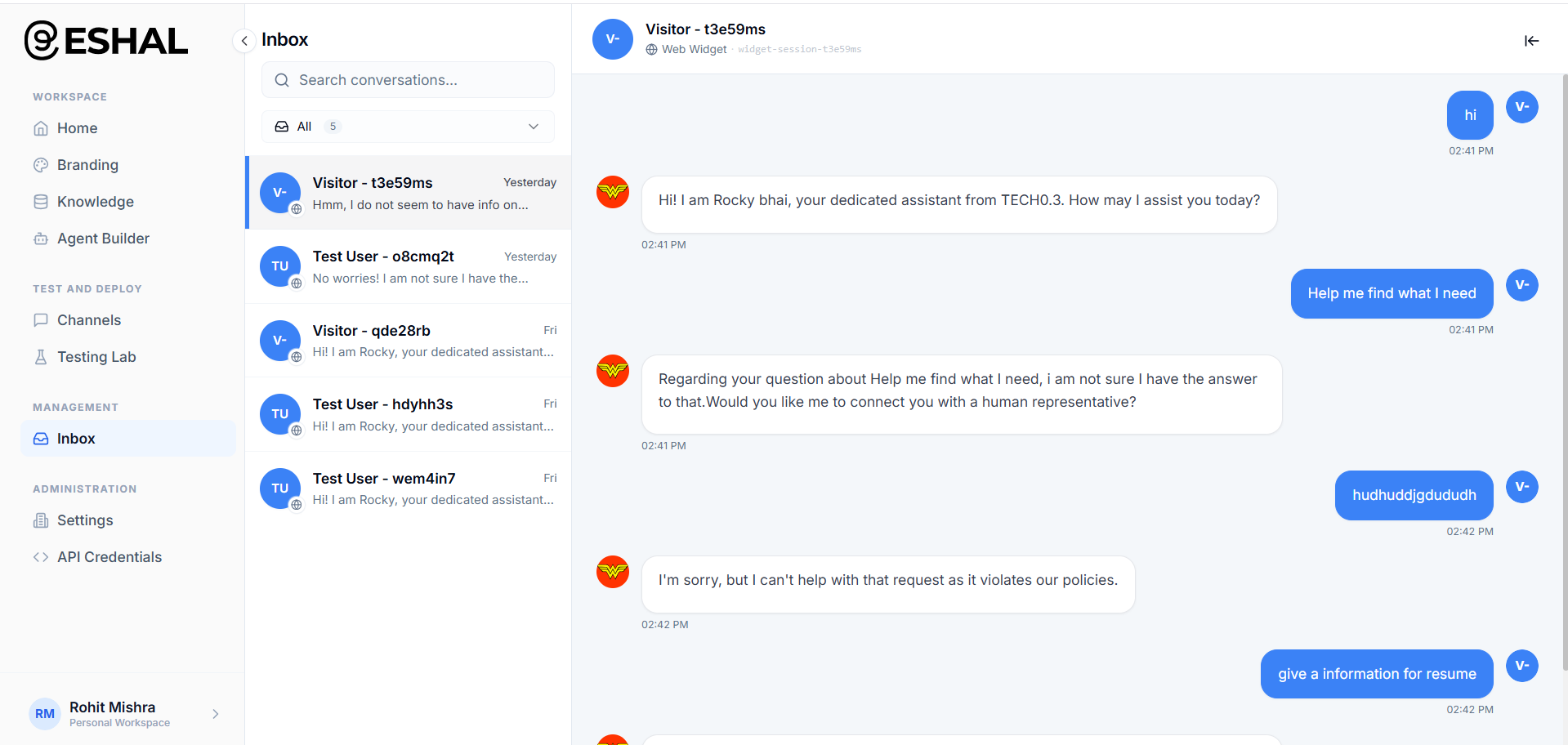This screenshot has height=745, width=1568.
Task: Select the Inbox icon under Management
Action: (41, 438)
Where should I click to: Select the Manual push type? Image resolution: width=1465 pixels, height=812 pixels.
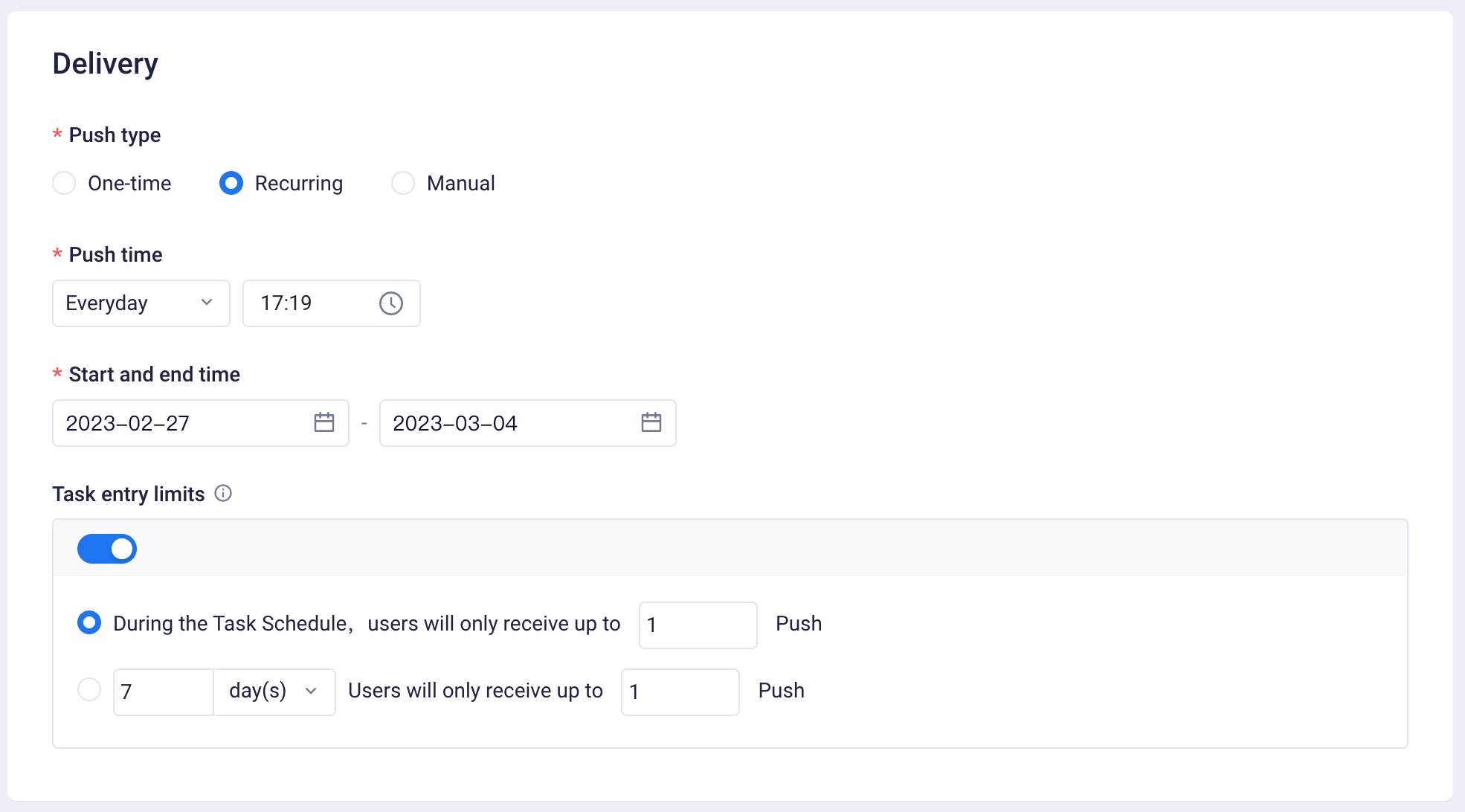coord(403,183)
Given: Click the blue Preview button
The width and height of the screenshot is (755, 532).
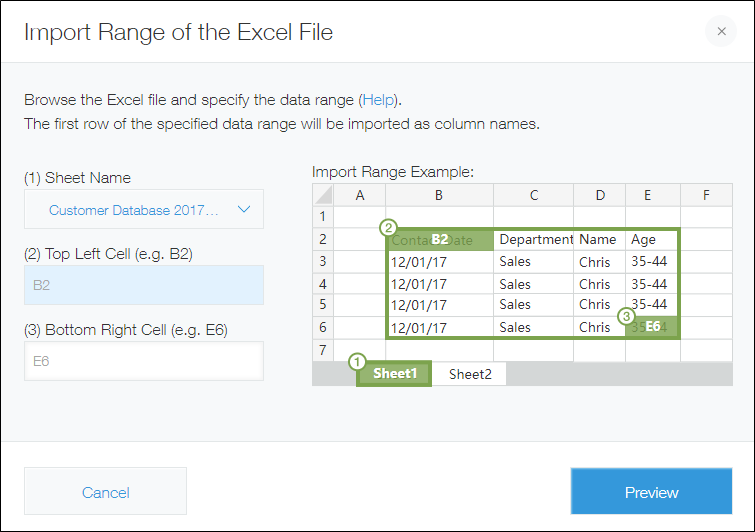Looking at the screenshot, I should coord(651,492).
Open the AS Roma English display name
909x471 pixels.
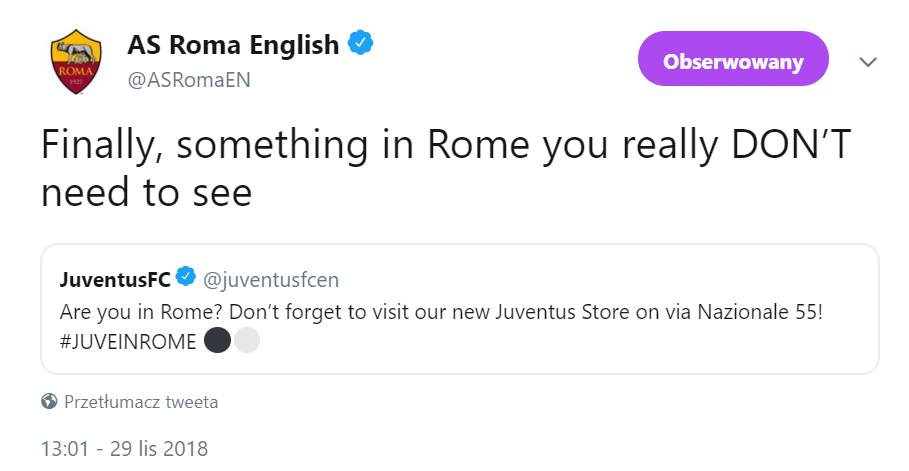pyautogui.click(x=233, y=45)
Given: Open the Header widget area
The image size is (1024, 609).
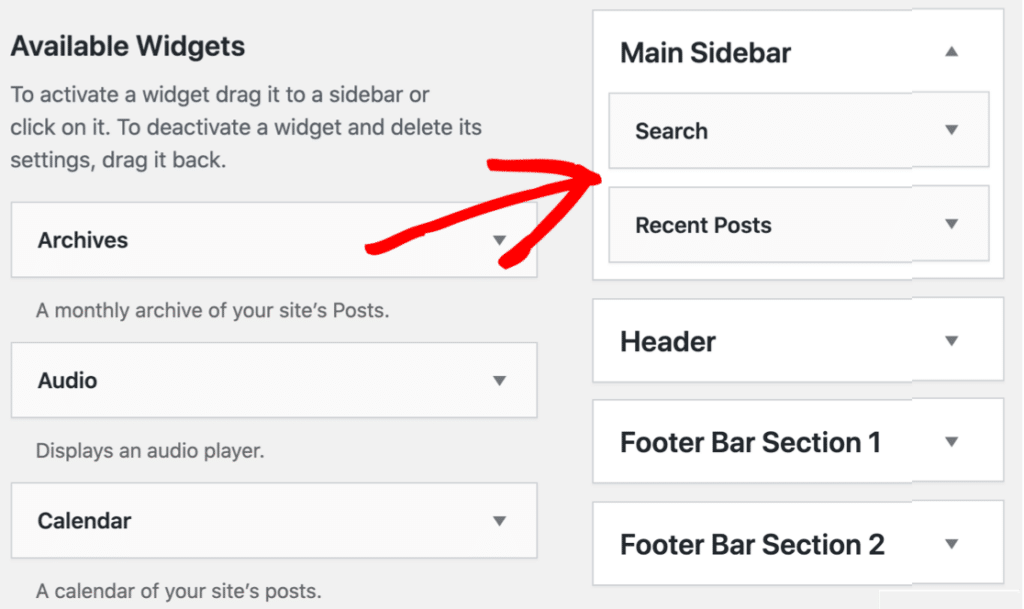Looking at the screenshot, I should [951, 340].
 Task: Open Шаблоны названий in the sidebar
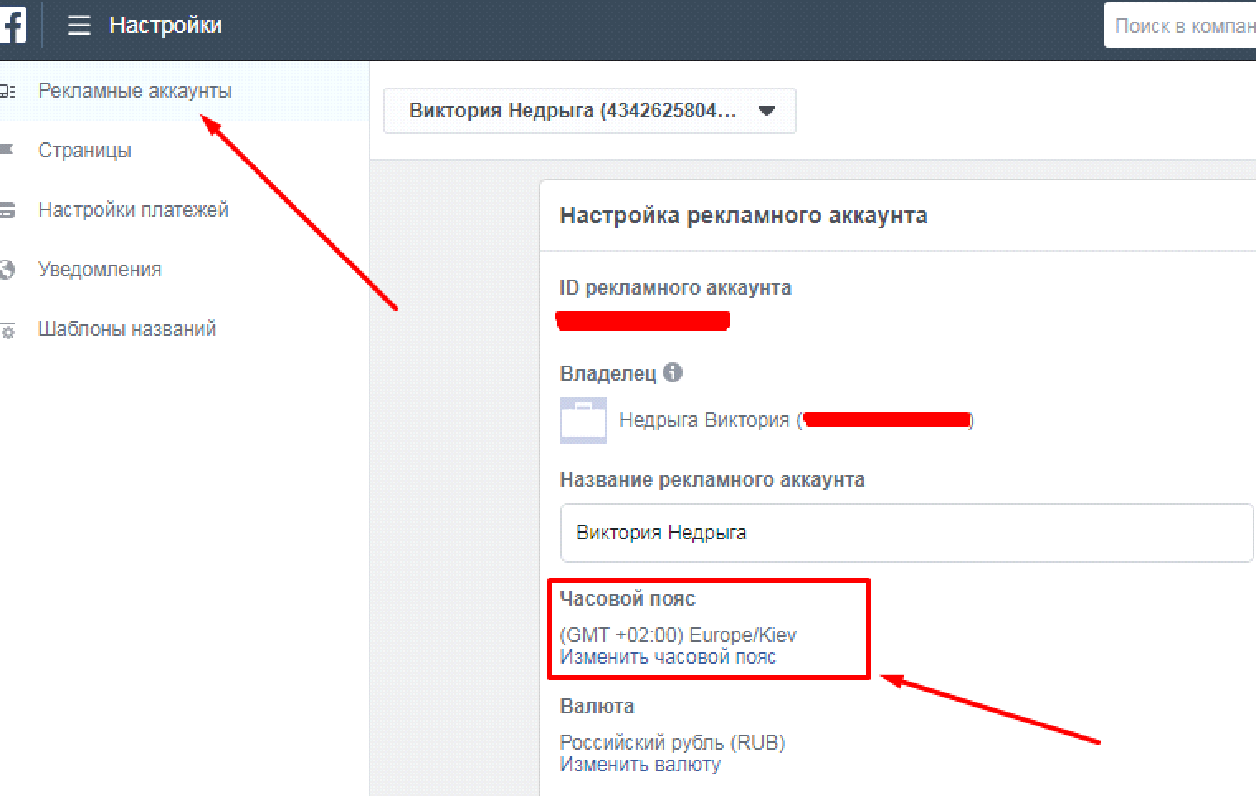(x=127, y=329)
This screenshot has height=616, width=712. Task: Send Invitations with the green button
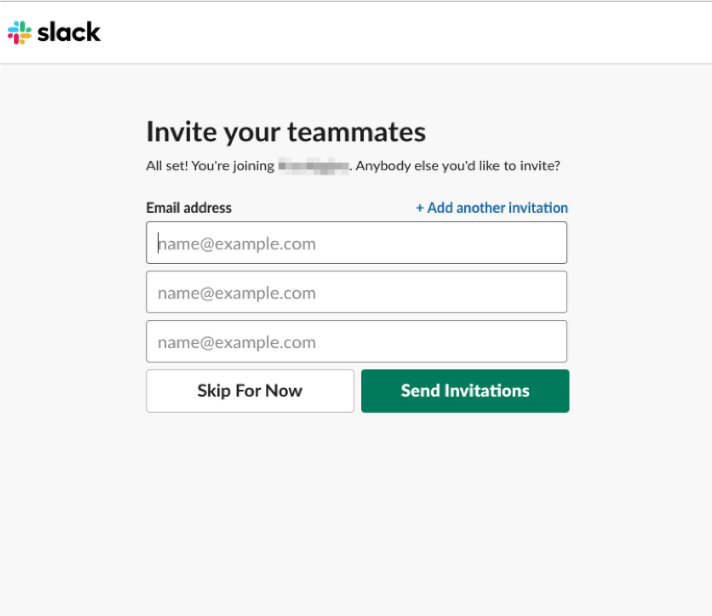point(465,391)
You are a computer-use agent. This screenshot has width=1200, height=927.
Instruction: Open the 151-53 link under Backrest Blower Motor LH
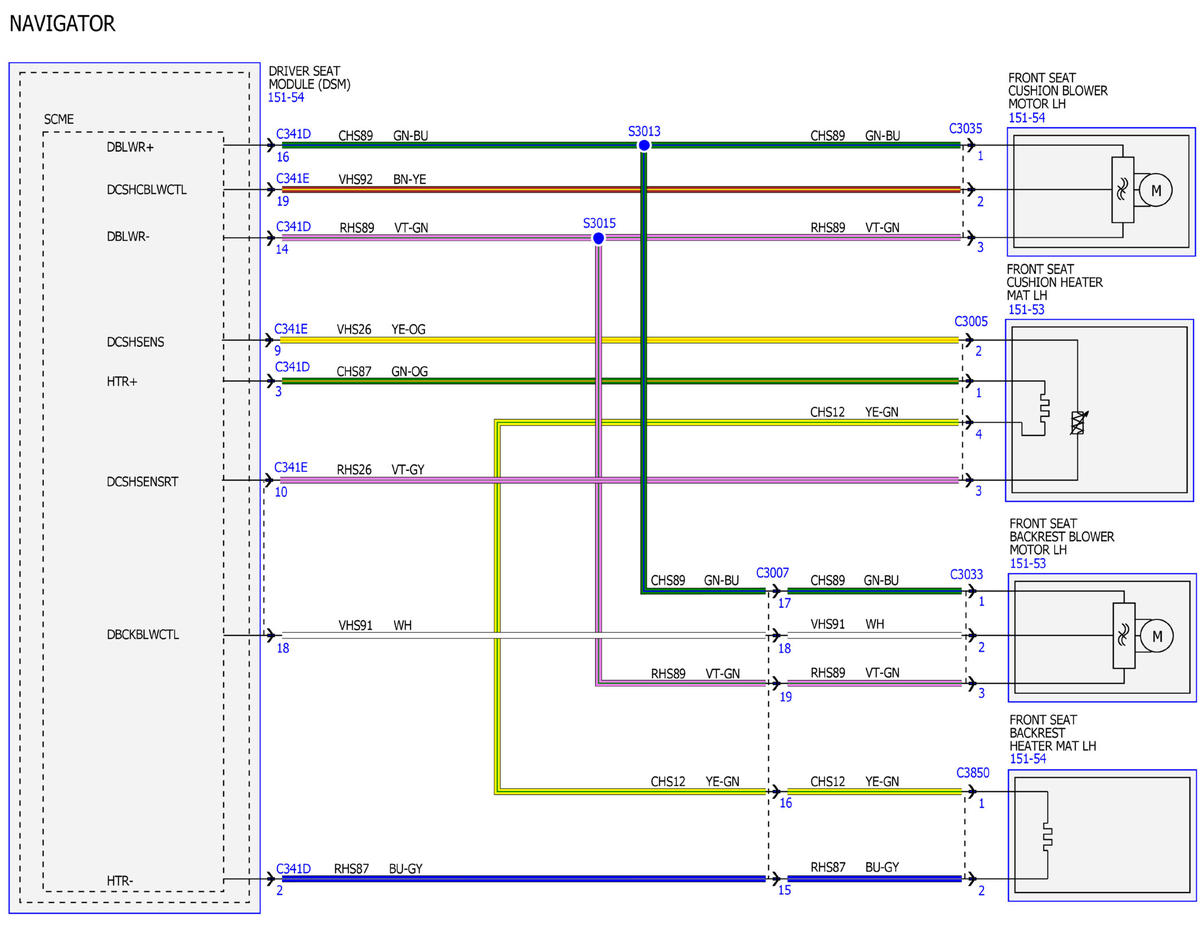1028,564
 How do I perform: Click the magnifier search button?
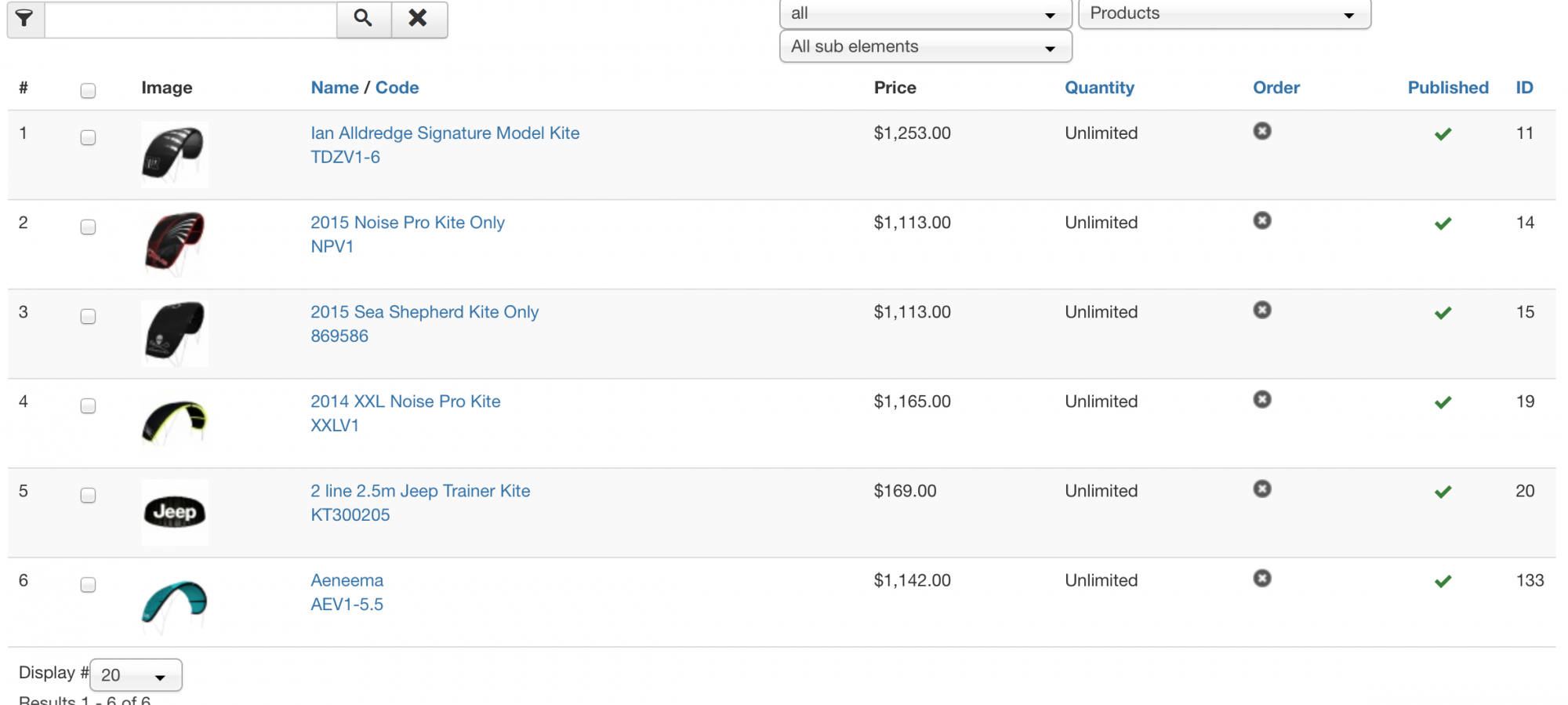coord(363,18)
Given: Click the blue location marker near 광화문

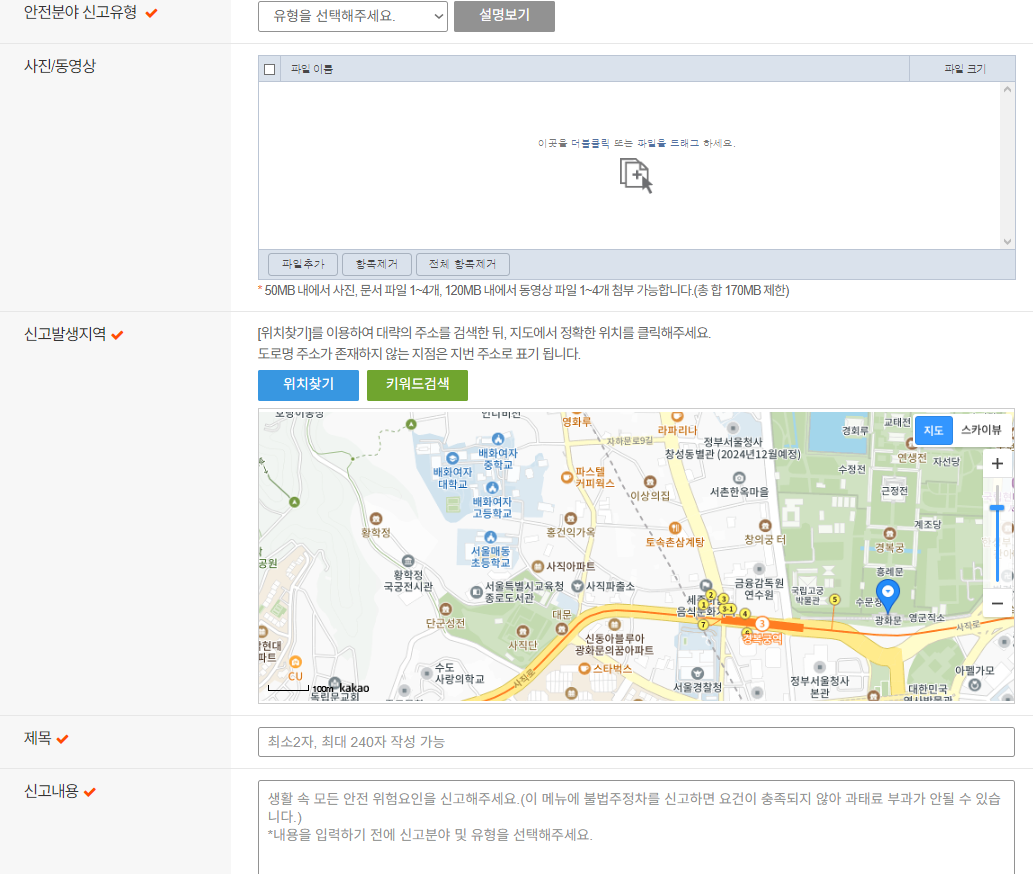Looking at the screenshot, I should tap(888, 592).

▶ Exercise details:
Your answer must be the lines from the one containing "Task: Open Шаблоны названий in the sidebar" through the last line of the records, both included, written out exactly and without pictures.

▶ Answer box:
 Task: Open Шаблоны названий in the sidebar
(x=127, y=329)
This screenshot has height=616, width=712. Task: Send Invitations with the green button
point(465,391)
You are a computer-use agent. This screenshot has width=1200, height=927.
Instruction: Open the 151-53 link under Backrest Blower Motor LH
1028,564
 How do I perform: Click the magnifier search button?
coord(363,18)
Given: Click the blue location marker near 광화문

Looking at the screenshot, I should tap(888, 592).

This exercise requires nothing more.